Sementara itu, Kemenkominfo juga melakukan patroli siber terkait penanganan hoaks Covid-19. Dari 23 Januari hingga 8 Oktober, ditemukan ada 2.005 hoaks yang tersebar di empat platform digital. Platform digital itu adalah Youtube, Twitter, Facebook, dan Instagram. Dari total hoaks itu, setidaknya 1.739 konten hoaks telah diblokir oleh platform digital itu.
Memilah hati-hati
Ketua Masyarakat Anti-Fitnah Indonesia (Mafindo) Septiaji Eko Nugroho, Jumat, menyampaikan, kesimpangsiuran informasi terkait UU Cipta Kerja terjadi akibat ketidakterbukaan pemerintah dan DPR terkait undang-undang yang telah disetujui tersebut. Tak heran, silang pendapat di media sosial terus terjadi. Bahkan, suara kritis yang substansial juga muncul dari kalangan yang memiliki kredibilitas, seperti akademisi, praktisi, aktivis, bahkan guru besar di sejumlah perguruan tinggi.
”Jadi, kalaupun ada informasi yang salah, itu mungkin tidak bisa dilabeli hoaks, tetapi bagian dari kesalahpahaman karena proses membangun komunikasi yang ideal itu tak terjadi jauh sebelum pengesahan UU Cipta Kerja. Suara-suara kritis dari yang memiliki kredibilitas itu pun bagian dari kebebasan pendapat yang wajib dihargai oleh semua pihak, oleh negara sekalipun,” ujar Septiaji.

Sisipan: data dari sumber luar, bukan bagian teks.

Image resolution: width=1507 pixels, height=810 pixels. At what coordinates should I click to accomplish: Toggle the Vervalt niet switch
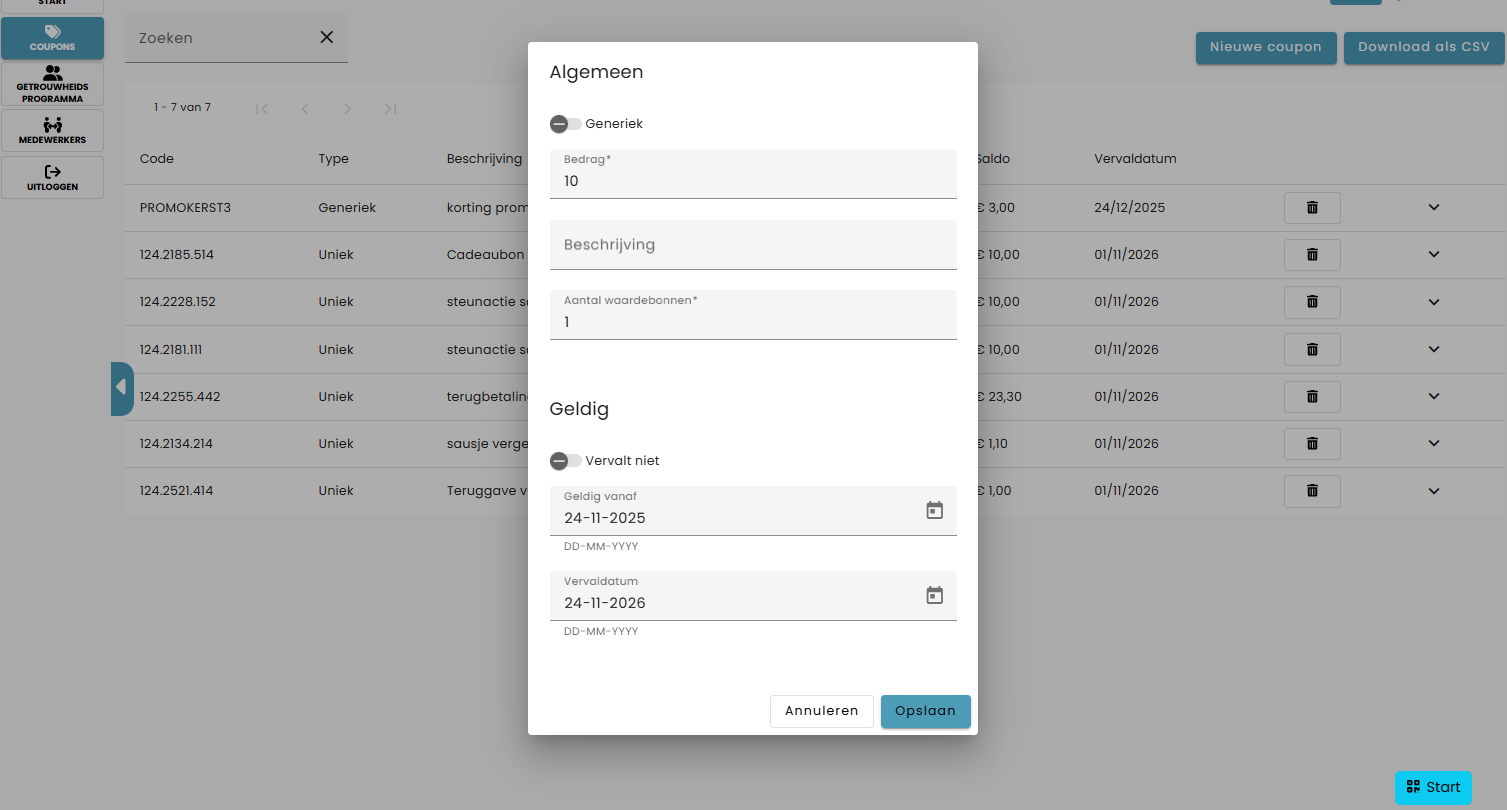(565, 461)
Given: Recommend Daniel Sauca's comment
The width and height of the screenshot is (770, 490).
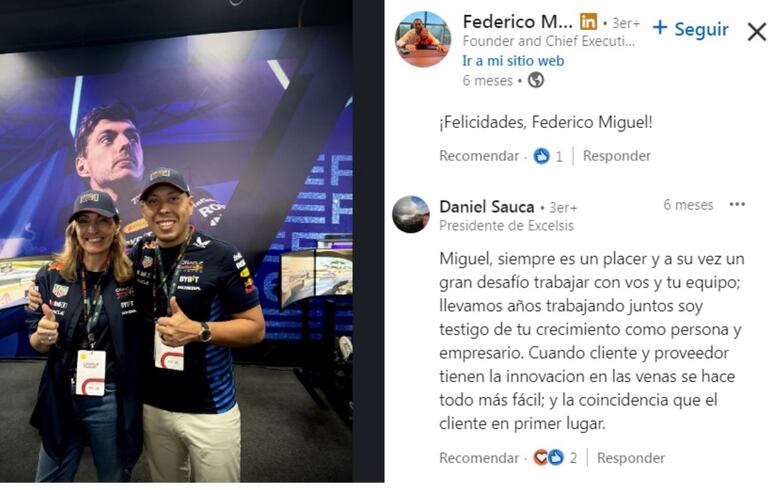Looking at the screenshot, I should pos(479,458).
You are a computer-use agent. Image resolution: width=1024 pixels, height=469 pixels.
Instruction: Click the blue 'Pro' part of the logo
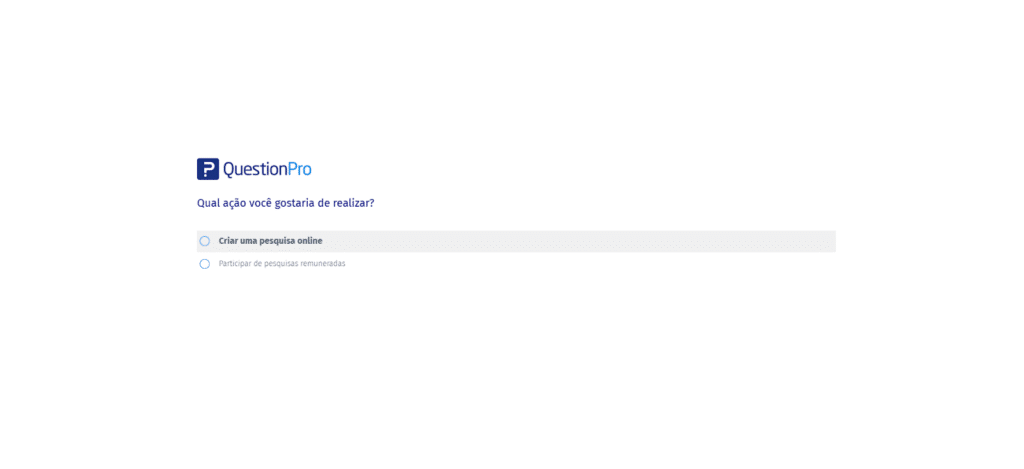point(300,170)
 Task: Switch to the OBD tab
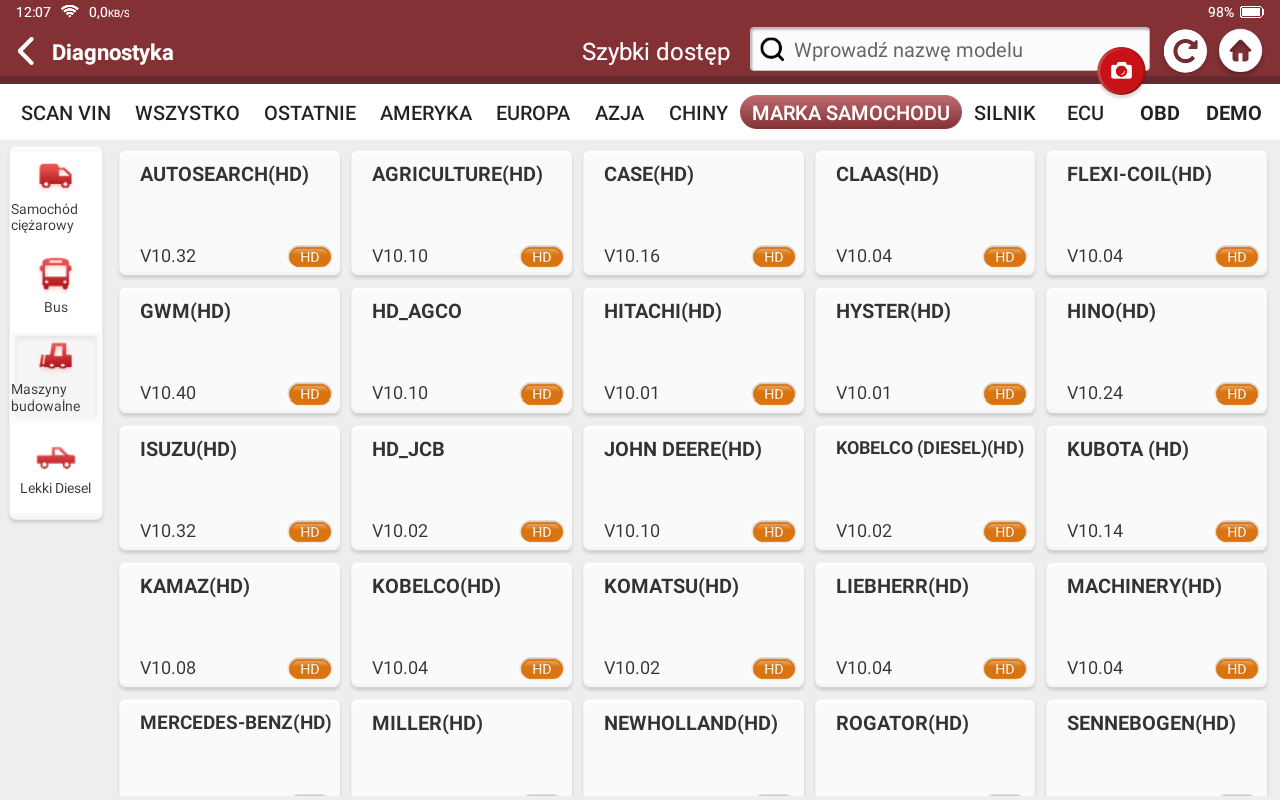[x=1160, y=113]
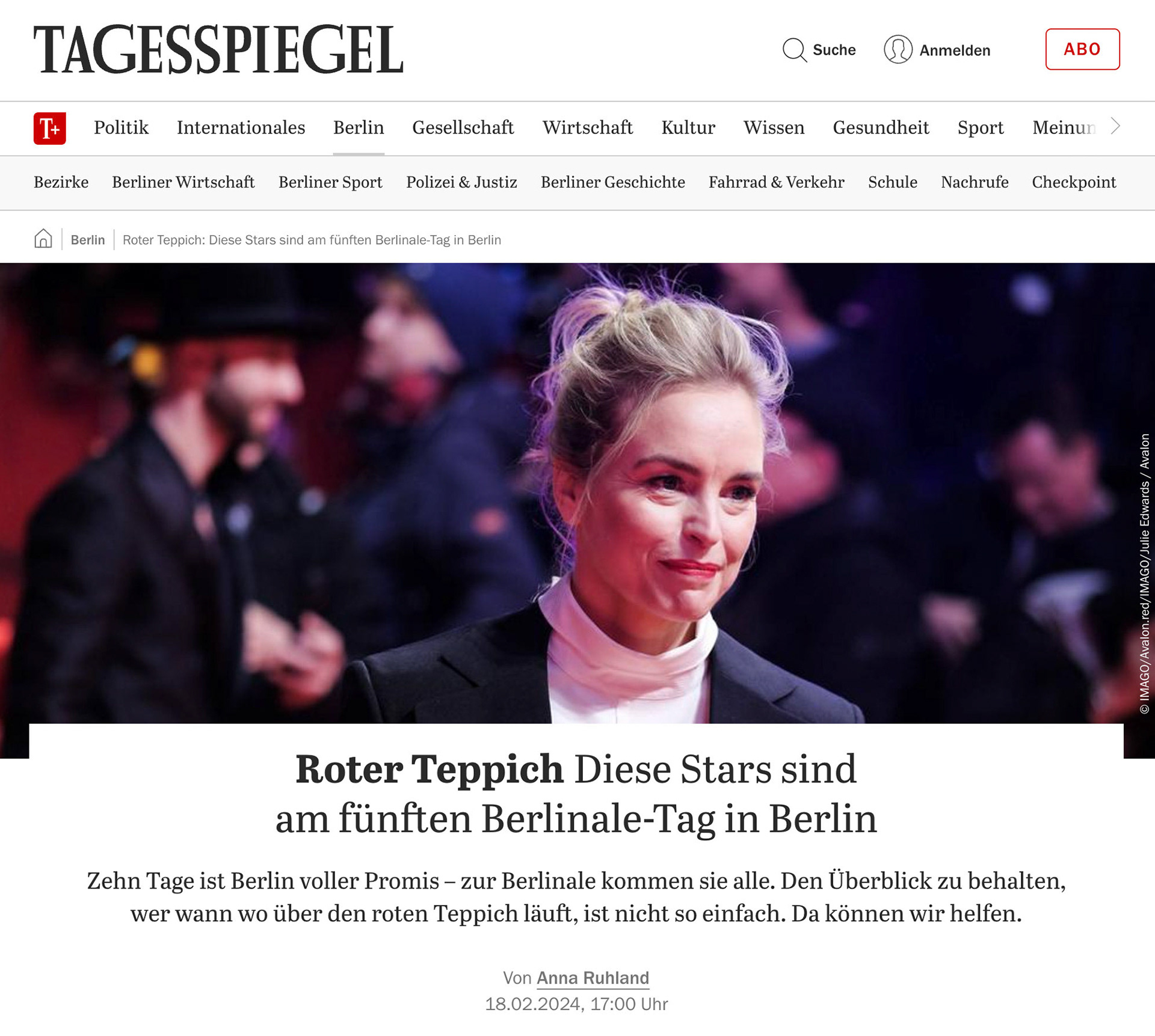Open Polizei & Justiz subsection
The width and height of the screenshot is (1155, 1036).
461,182
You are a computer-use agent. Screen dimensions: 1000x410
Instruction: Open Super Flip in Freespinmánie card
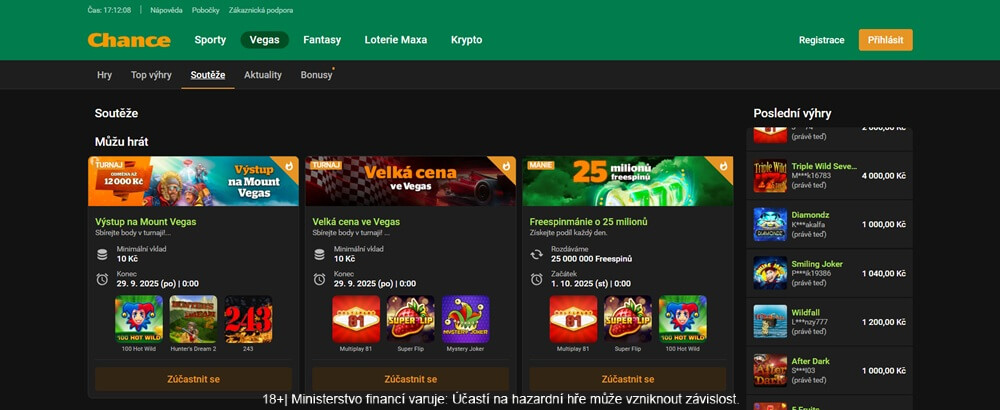pyautogui.click(x=628, y=319)
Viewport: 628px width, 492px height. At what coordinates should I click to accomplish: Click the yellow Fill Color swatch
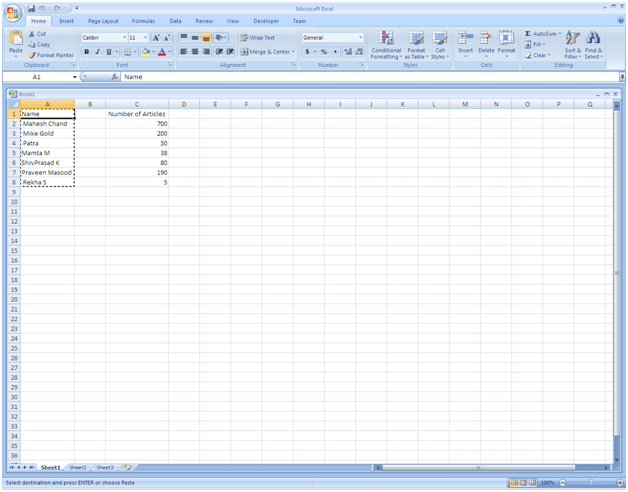[145, 52]
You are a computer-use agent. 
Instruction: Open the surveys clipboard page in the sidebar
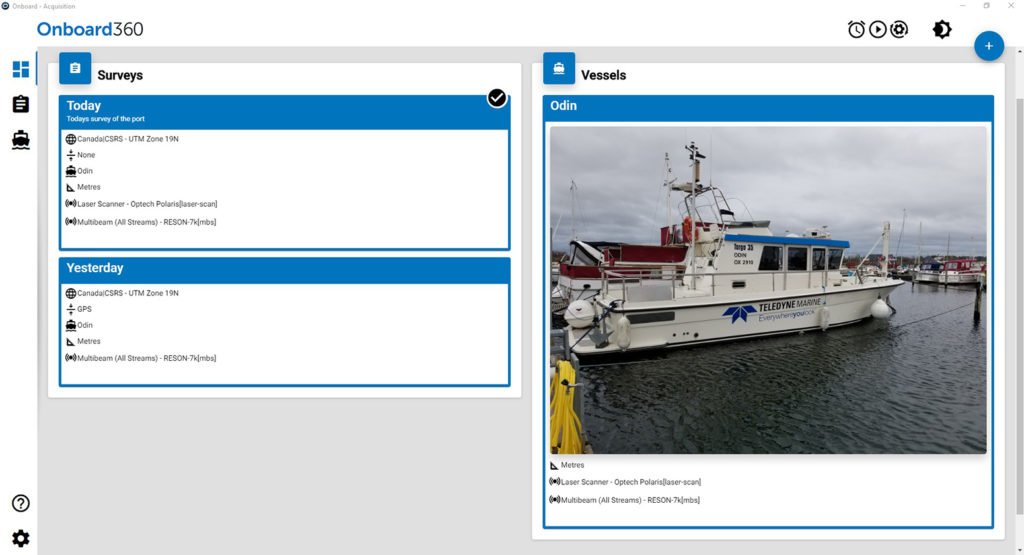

Meskipun demikian, menurut Septiaji, konten-konten yang berisi provokasi, ujaran kebencian, bahkan informasi yang sesat perlu dilawan dan diklarifikasi. Sebab, narasi seperti itu merupakan unsur kesengajaan untuk membuat kerusuhan atau membuat orang-orang salah mengambil keputusan.
”Narasi seperti itu yang perlu kita lawan karena itu juga mengaburkan substansi dari diskursus kita. Jadi, kita perlu memilah dengan hati-hari. Tidak bisa hantam rata. Jangan sampai sikap kritis dan perbedaan pendapat menjadi alasan untuk proses pemidanaan terhadap suara-suara yang berbeda,” katanya.
Di tengah situasi seperti sekarang ini, menurut Septiaji, solusinya tak cukup hanya meluruskan informasi, salah atau benar. Namun, pemerintah dan DPR perlu menyatukan rasa kebersamaan dengan publik lewat dialog. Berdialog bisa melalui tokoh-tokoh masyarakat yang memiliki pengaruh besar, sembari meluruskan informasi soal UU Cipta Kerja.
”Itu penting sekali mengajak tokoh-tokoh masyarakat yang memiliki pengaruh kuat di negara ini untuk dirangkul pemerintah untuk didengarkan suara-suara mereka seperti apa, langkah apa yang mesti dilakukan. Inilah demokrasi kita. Jadi, jangan sampai karena ada yang rusuh dan provokasi, lalu semua (media sosial) ditutup, malah rusak demokrasi kita,” ujar Septiaji.
Mafindo hingga kini juga kesulitan untuk mendata konten hoaks yang beredar di media sosial karena problem sosialisasi UU Cipta Kerja yang kurang optimal.